§ **Work order**
Everything in the listing must be repeated exactly, apart from the images.

§ **Information**
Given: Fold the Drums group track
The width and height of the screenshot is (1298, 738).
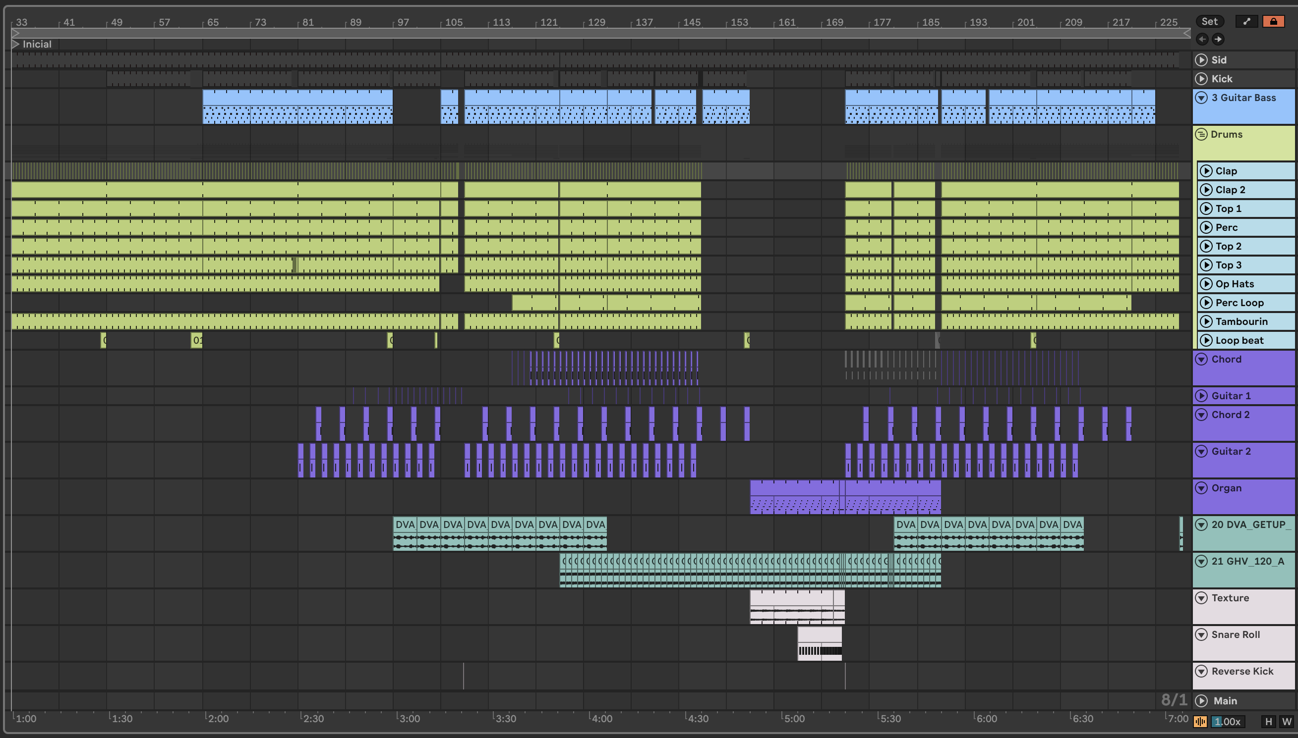Looking at the screenshot, I should (x=1201, y=134).
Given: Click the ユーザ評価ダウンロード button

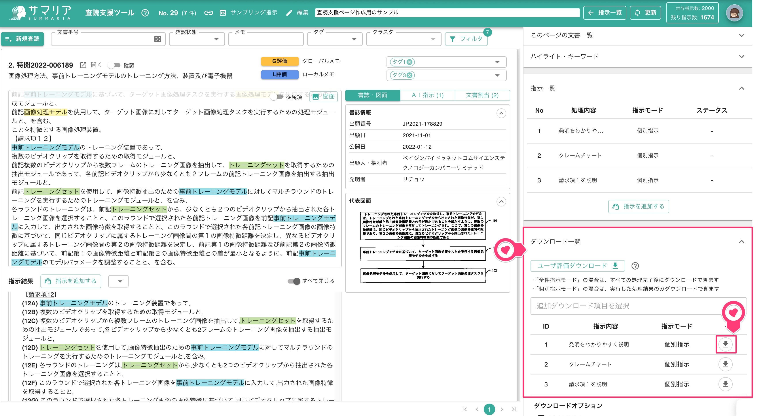Looking at the screenshot, I should (577, 266).
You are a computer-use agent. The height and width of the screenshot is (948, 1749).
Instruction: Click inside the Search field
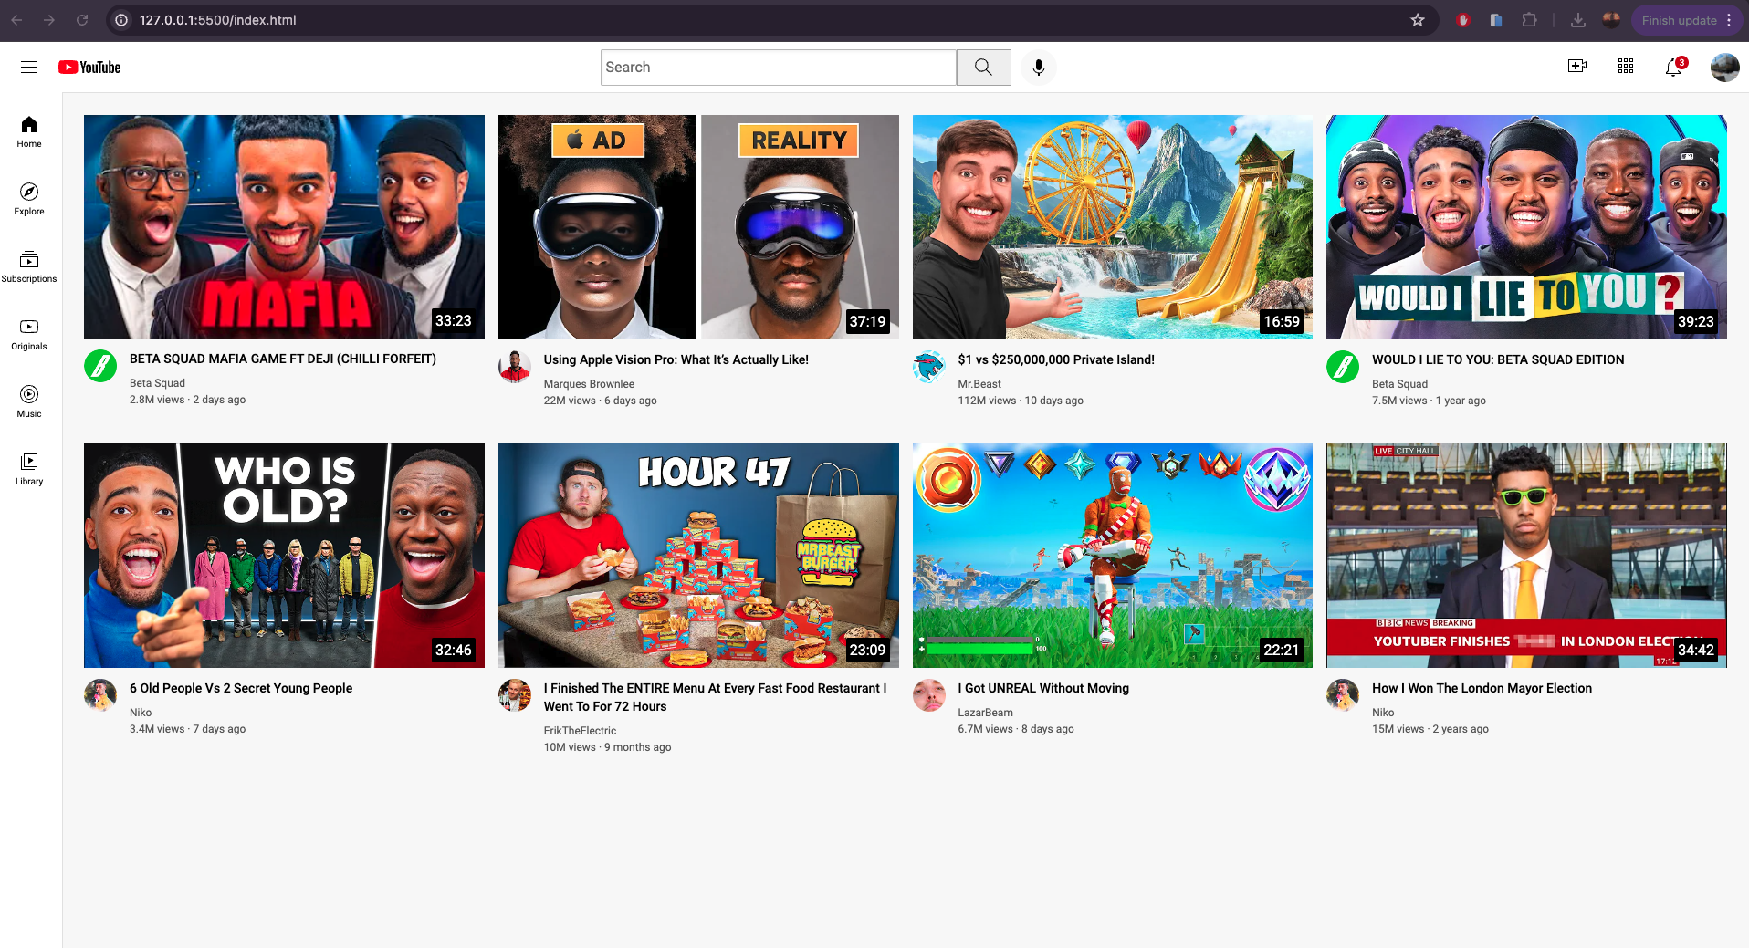(778, 67)
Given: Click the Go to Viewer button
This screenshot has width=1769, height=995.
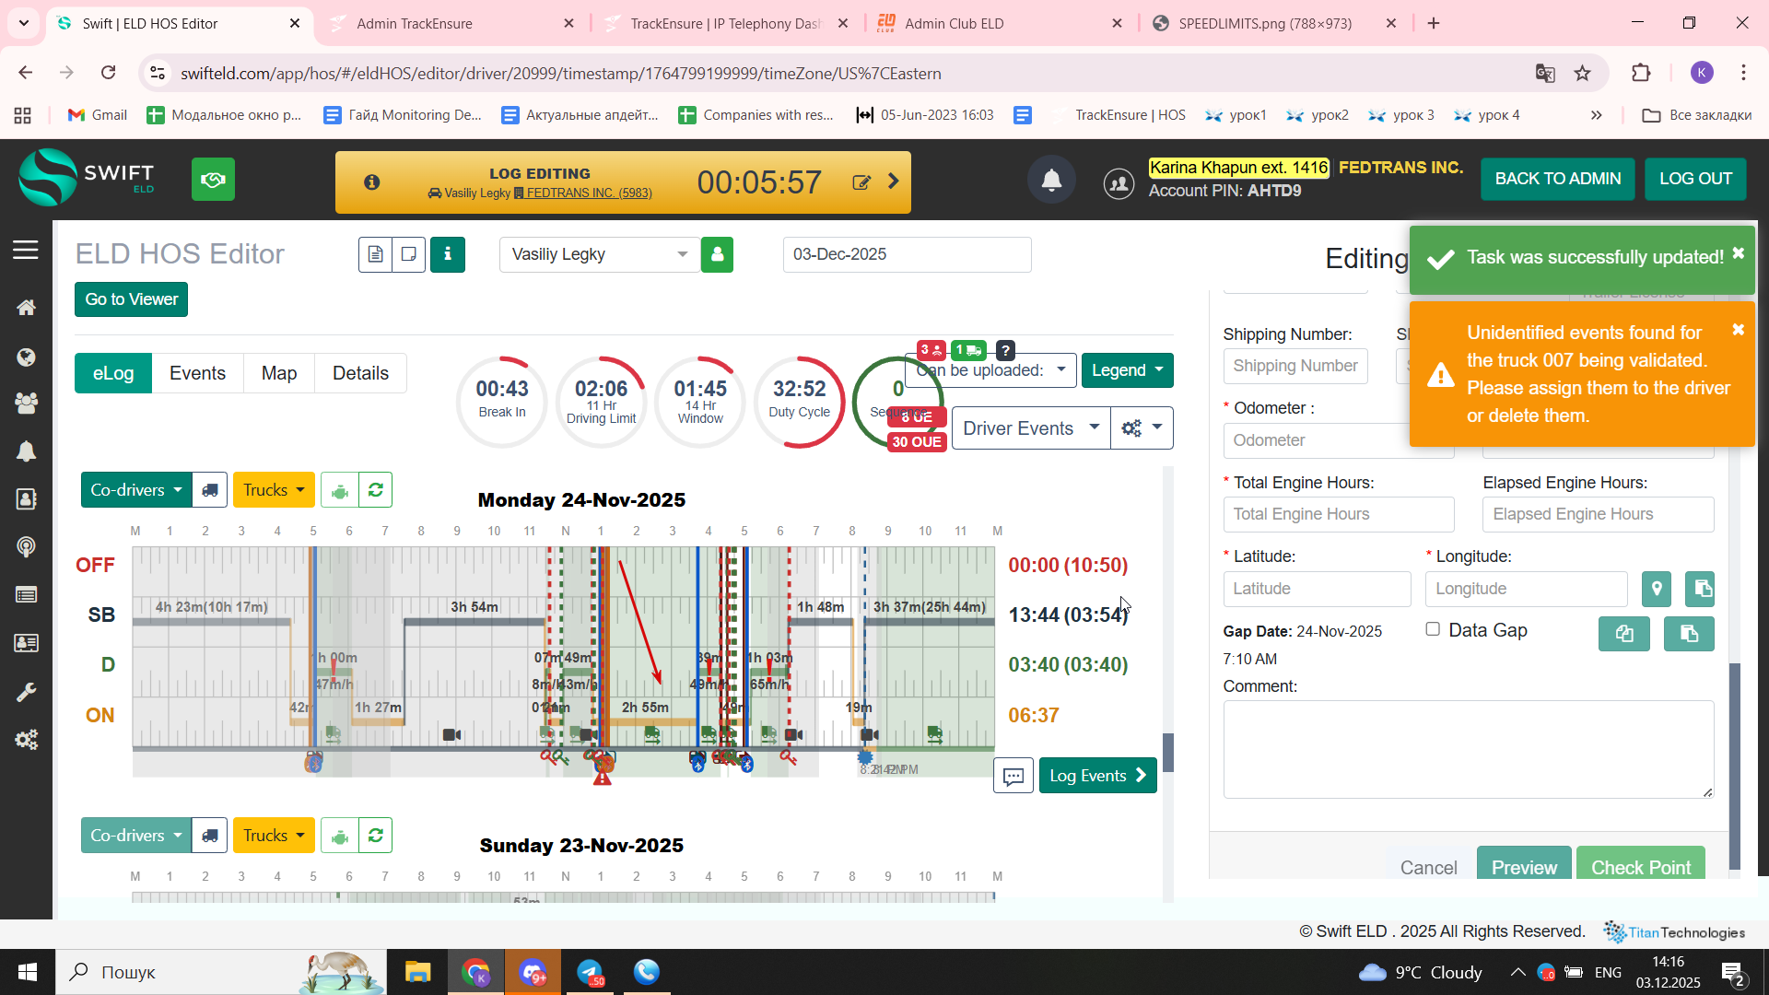Looking at the screenshot, I should coord(131,299).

§ **Result of the exercise**
Given: Fold the Drums group track
The width and height of the screenshot is (1298, 738).
Looking at the screenshot, I should (x=1201, y=134).
Given: Click the ユーザ評価ダウンロード button

Looking at the screenshot, I should (577, 266).
You are a computer-use agent. The height and width of the screenshot is (948, 1749).
Instruction: Click inside the Search field
(778, 67)
Given: Click the Go to Viewer button
This screenshot has width=1769, height=995.
Looking at the screenshot, I should coord(131,299).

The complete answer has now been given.